Anyway, just think, as you board a rickety bus to a poor Hunan village in search of household Daoist rituals, you could be sitting in a sunny Oxfordshire pub courtyard nursing your pint as you take notes on the magnificent ritual spectacle unfolding before you—complete with its “feudal superstitious colourings” 封建迷信色彩.

See also my haiku on Morris dancing. For a roundup of posts on the English at home and abroad, see here; and for more on Heritage movements, here.


[1] Useful background includes the research of Vic Gammon; Georgina Boyes, The imagined village culture: culture, ideology and the English folk revival (1993/2010); Trish Winter and Simon Keegan-Phipps, Performing Englishness: identity and politics in a contemporary folk resurgence (2013); numerous publications from the English Folk Dance and Song Society, e.g. here; Theresa Buckland, ” ‘Th’owd pagan dance’: ritual, enchantment, and an enduring intellectual paradigm” (2002). On class, gender, and national identity, see also this (cf. Stewart Lee!). For innovative performance-based studies of clog dancing, see the work of Caroline Radcliffe. For an accessible introduction to the English folk scene, see The Rough Guide to world music: Europe, Asia, and Pacific, “England: folk, roots”, and regular features in Songlines and fRoots.

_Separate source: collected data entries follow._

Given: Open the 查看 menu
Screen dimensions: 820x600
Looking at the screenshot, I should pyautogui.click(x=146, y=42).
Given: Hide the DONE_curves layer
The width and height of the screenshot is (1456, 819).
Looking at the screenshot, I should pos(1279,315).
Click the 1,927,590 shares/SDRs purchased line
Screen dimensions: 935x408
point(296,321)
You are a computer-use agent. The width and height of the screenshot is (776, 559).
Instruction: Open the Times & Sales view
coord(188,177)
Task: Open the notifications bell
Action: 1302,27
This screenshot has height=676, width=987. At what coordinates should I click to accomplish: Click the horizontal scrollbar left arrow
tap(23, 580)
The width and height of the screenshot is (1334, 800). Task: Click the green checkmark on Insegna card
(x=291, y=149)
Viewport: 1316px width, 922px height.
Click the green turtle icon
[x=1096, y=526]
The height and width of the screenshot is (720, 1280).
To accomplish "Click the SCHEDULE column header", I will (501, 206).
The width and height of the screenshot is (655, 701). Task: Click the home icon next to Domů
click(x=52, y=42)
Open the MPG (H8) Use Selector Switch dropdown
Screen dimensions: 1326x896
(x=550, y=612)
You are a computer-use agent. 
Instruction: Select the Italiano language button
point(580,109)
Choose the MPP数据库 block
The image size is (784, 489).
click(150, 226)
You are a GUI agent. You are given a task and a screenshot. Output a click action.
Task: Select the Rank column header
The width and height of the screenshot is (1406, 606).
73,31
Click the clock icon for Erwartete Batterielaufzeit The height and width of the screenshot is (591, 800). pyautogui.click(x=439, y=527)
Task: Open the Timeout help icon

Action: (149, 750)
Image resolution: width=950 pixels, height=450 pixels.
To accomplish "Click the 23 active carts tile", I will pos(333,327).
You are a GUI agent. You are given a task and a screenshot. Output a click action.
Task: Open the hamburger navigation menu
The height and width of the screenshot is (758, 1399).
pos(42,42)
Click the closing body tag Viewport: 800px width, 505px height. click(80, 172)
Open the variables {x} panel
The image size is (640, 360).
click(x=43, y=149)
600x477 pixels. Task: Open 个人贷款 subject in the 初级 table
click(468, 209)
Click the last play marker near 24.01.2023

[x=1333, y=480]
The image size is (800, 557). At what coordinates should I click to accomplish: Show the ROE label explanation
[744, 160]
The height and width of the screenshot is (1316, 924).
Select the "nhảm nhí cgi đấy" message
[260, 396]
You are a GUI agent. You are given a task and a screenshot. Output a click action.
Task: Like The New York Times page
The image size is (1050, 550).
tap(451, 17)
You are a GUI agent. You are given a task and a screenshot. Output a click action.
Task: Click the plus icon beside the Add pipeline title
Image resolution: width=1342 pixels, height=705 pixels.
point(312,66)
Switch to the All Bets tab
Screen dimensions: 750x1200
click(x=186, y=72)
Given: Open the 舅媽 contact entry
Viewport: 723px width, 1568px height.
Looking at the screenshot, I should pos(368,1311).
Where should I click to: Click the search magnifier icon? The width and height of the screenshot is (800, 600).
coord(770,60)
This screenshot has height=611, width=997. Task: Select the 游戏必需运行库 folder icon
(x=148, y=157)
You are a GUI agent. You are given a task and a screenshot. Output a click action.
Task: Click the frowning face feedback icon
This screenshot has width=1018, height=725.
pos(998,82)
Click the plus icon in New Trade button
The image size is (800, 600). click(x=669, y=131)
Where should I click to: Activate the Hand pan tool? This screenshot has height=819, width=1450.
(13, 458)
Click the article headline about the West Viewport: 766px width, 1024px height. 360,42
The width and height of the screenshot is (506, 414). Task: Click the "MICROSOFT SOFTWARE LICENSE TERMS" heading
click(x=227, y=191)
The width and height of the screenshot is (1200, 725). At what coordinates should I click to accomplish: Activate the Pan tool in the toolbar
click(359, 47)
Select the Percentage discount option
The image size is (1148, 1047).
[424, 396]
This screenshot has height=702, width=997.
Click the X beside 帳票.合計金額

For further refs. on the wider context, see Helen Myers, “Great Britain”, in Ethnomusicology: historical and regional studies (The New Grove handbooks in music, 1993), pp.129–48. Among many fine compilations of British folk music, note the extensive Topic Records series The voice of the people (here on Spotify).

[2] Pedants’ corner (or is it Pedant’s corner?): the form “coconut” seems more common (as on their own website)—I can’t find a ruling on the hyphen, but it seems suitably eccentric (but was it eccentric then? That’s the perennial question!).